The job is to find each line of the records below that includes the word "cell" and copy it.

***** Dataset excerpts *****

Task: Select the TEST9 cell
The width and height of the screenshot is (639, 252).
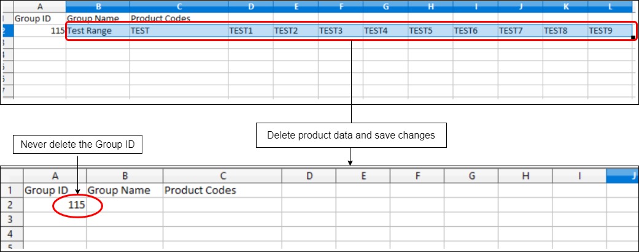Action: (x=609, y=31)
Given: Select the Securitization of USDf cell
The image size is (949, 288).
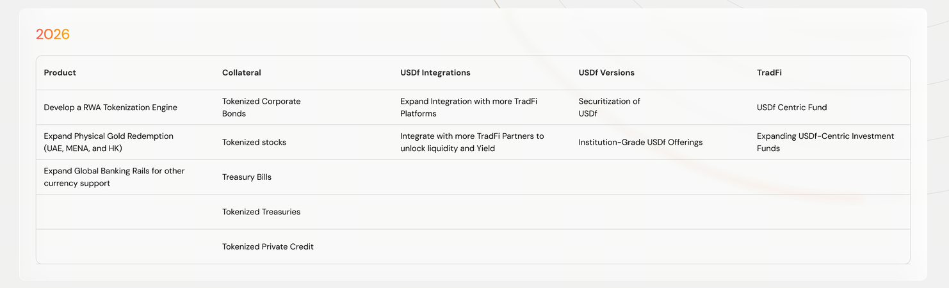Looking at the screenshot, I should [609, 108].
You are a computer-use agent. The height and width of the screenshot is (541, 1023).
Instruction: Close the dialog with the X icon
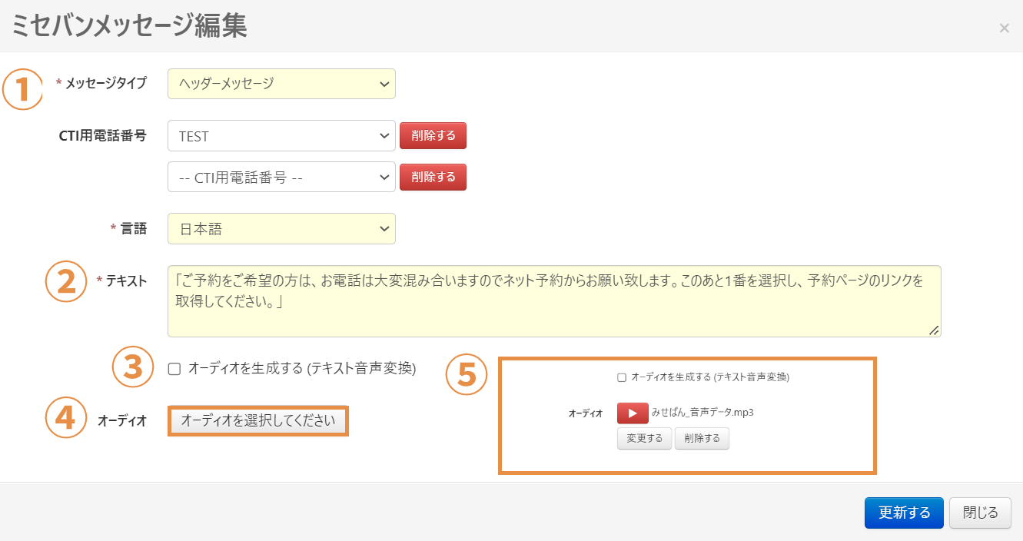pyautogui.click(x=1004, y=28)
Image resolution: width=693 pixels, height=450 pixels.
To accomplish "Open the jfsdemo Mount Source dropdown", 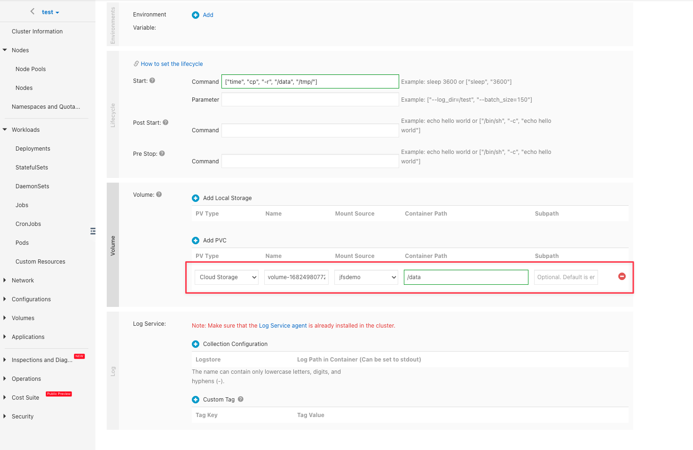I will (x=366, y=277).
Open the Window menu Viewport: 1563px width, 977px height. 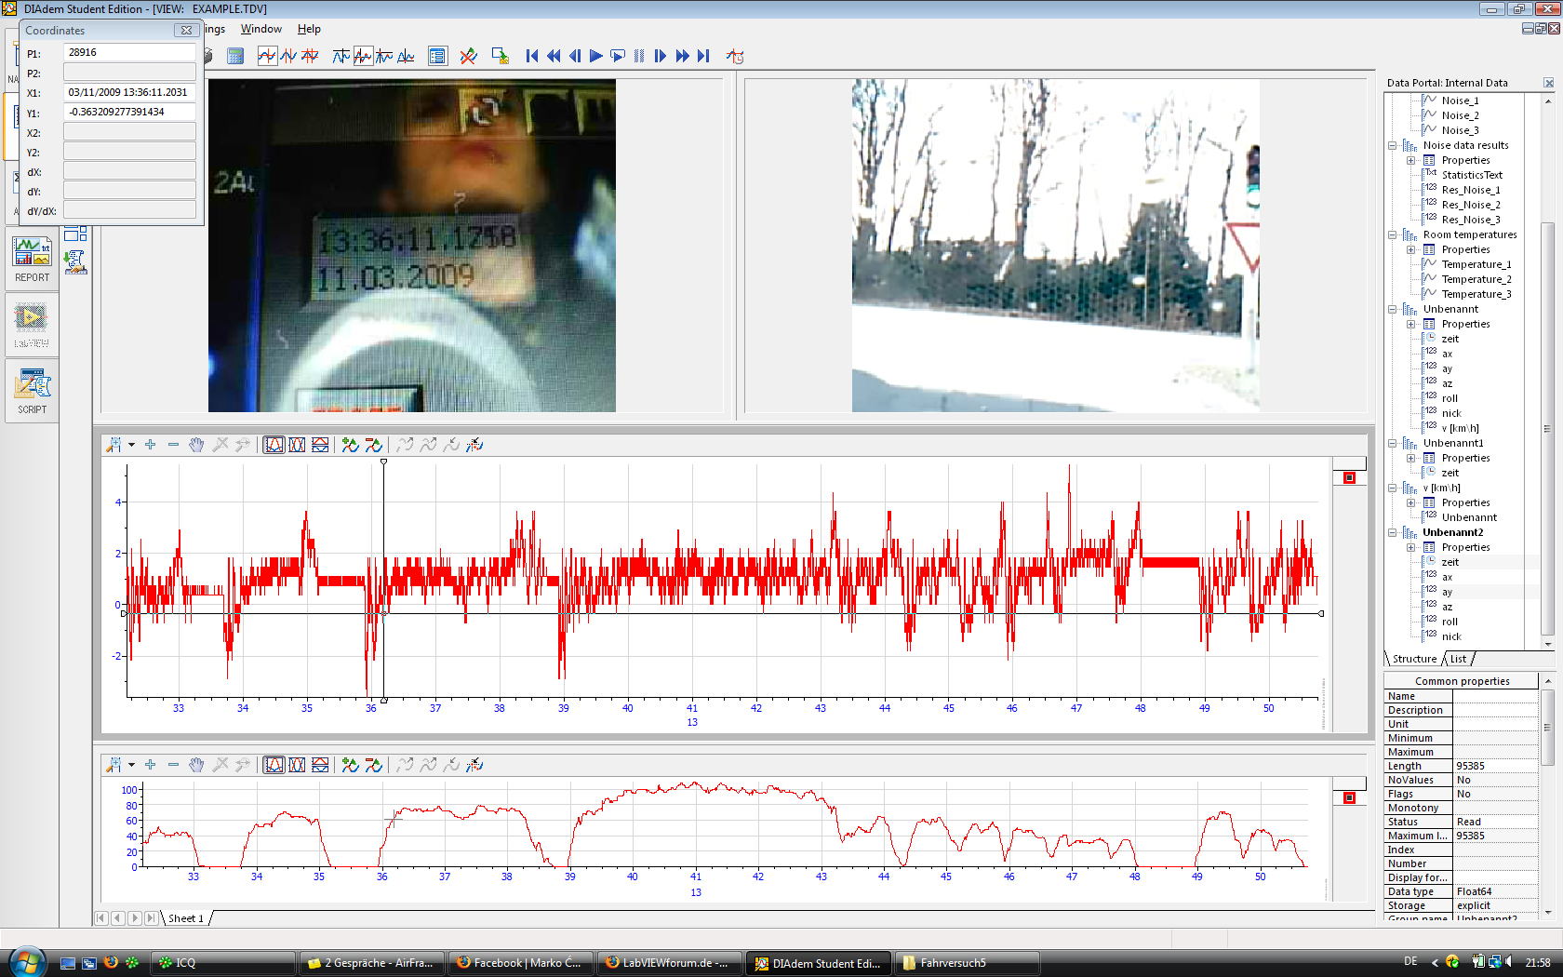point(261,29)
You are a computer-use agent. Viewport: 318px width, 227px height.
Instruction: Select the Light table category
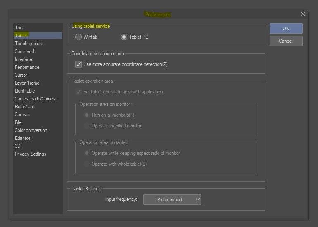click(25, 91)
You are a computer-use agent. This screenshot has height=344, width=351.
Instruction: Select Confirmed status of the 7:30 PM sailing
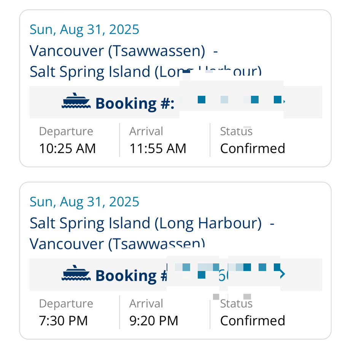click(253, 320)
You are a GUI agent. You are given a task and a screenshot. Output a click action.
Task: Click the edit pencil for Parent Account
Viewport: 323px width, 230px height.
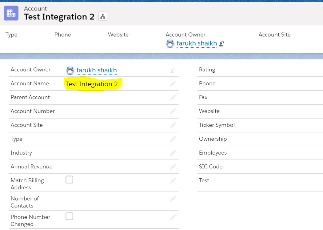173,97
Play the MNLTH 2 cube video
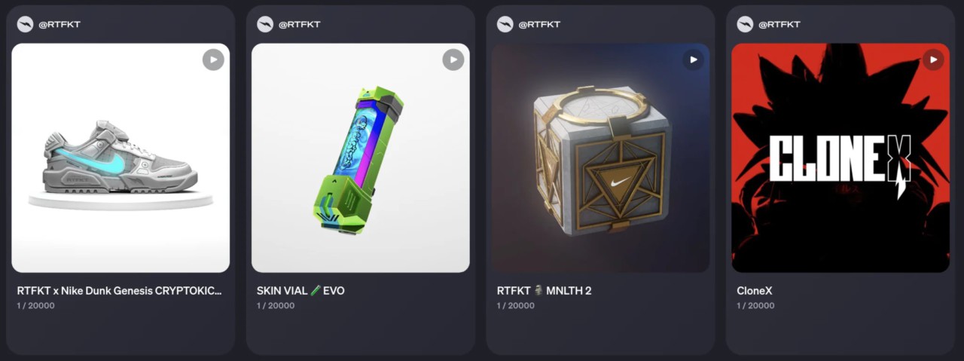This screenshot has width=964, height=361. pos(693,60)
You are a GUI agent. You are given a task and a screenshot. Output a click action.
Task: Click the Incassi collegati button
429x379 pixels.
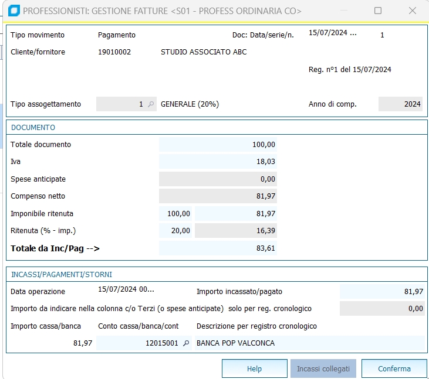[x=323, y=368]
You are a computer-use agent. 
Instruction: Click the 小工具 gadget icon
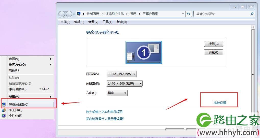(4, 110)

*****

■ **Exercise answer**
Task: Select the TEST9 cell
Given: Select the Securitization of USDf cell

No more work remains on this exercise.